[WORK TO COMPLETE]
1 - Answer these questions from the lesson plan on New England women of the early republic:
(a) What course and grade levels is the lesson intended for?
(b) How much time does the lesson take?
(c) What kind of writing do the students conclude with?
2 - Repeat word for word the stretch of the lesson plan on New England women of the early republic from "Topic: New England" through "the other women.".

[PASSAGE]
----
New England Women of the Early Republic: 1890-1820

Name/School:  Joan O’Brien, The MacDuffie School

Course/Grade Level: U.S. History, Grades 11 & 12

Topic: New England Women of the Early Republic

Lesson: 'A Woman’s Pocket'

Overview:  Student will undertake a brief research project in order to understand the variety of women’s experience during this historical period and demonstrate their understanding by suggesting the contents of their subject’s pocket.  The teacher will provide them with some resources and they will be responsible for locating a couple of additional sources, secondary or primary, in order to complete the assignment.  The students will be assigned different women (either individual women or women representative of a particular background) to research and have to report back to the class on the assigned day.  They will conclude with an essay comparing their subject with the other women.

Time: 4-5 days


  • Visual image or reproduction of pocket (HD 2000.20.5).
  • Secondary article (“The Ways of Her Household” in Laurel Ulrich’s Good Wives; Epilogue in Carol Berkin’s First Generations: Women in Colonial America or pp. 187-195 from Michael Gregory “Breaking New Ground” in No Small Courage, ed. Nancy Cott)
----
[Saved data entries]
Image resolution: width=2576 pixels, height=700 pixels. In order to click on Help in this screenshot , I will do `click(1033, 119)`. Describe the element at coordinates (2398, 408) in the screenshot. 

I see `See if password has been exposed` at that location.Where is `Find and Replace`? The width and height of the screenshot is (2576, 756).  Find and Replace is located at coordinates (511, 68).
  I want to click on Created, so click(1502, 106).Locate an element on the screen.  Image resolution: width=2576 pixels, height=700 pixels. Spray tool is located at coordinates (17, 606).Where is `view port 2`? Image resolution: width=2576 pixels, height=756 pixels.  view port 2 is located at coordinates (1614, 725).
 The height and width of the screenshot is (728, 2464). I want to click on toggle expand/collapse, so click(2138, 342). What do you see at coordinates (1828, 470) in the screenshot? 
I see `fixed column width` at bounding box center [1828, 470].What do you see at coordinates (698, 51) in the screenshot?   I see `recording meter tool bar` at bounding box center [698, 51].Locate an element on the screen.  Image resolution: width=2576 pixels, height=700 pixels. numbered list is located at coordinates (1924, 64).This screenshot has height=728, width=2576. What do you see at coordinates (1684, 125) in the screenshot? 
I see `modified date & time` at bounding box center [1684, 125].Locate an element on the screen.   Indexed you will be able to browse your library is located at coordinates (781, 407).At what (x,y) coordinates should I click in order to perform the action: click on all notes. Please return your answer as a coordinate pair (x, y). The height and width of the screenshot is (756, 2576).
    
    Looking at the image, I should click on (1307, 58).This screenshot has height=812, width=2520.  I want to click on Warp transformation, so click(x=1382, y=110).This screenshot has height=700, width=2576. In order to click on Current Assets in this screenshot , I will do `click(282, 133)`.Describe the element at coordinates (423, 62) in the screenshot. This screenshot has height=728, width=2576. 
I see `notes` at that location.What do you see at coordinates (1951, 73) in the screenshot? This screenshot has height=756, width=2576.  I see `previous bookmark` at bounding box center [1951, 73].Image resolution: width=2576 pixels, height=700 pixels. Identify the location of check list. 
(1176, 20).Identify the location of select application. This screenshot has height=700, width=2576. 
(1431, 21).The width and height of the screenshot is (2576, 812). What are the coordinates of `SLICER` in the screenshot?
----
[COMPLETED EXERCISE]
1 -
(a) U.S. History, Grades 11 & 12
(b) 4-5 days
(c) An essay comparing their subject with the other women

2 -
Topic: New England Women of the Early Republic

Lesson: 'A Woman’s Pocket'

Overview:  Student will undertake a brief research project in order to understand the variety of women’s experience during this historical period and demonstrate their understanding by suggesting the contents of their subject’s pocket.  The teacher will provide them with some resources and they will be responsible for locating a couple of additional sources, secondary or primary, in order to complete the assignment.  The students will be assigned different women (either individual women or women representative of a particular background) to research and have to report back to the class on the assigned day.  They will conclude with an essay comparing their subject with the other women.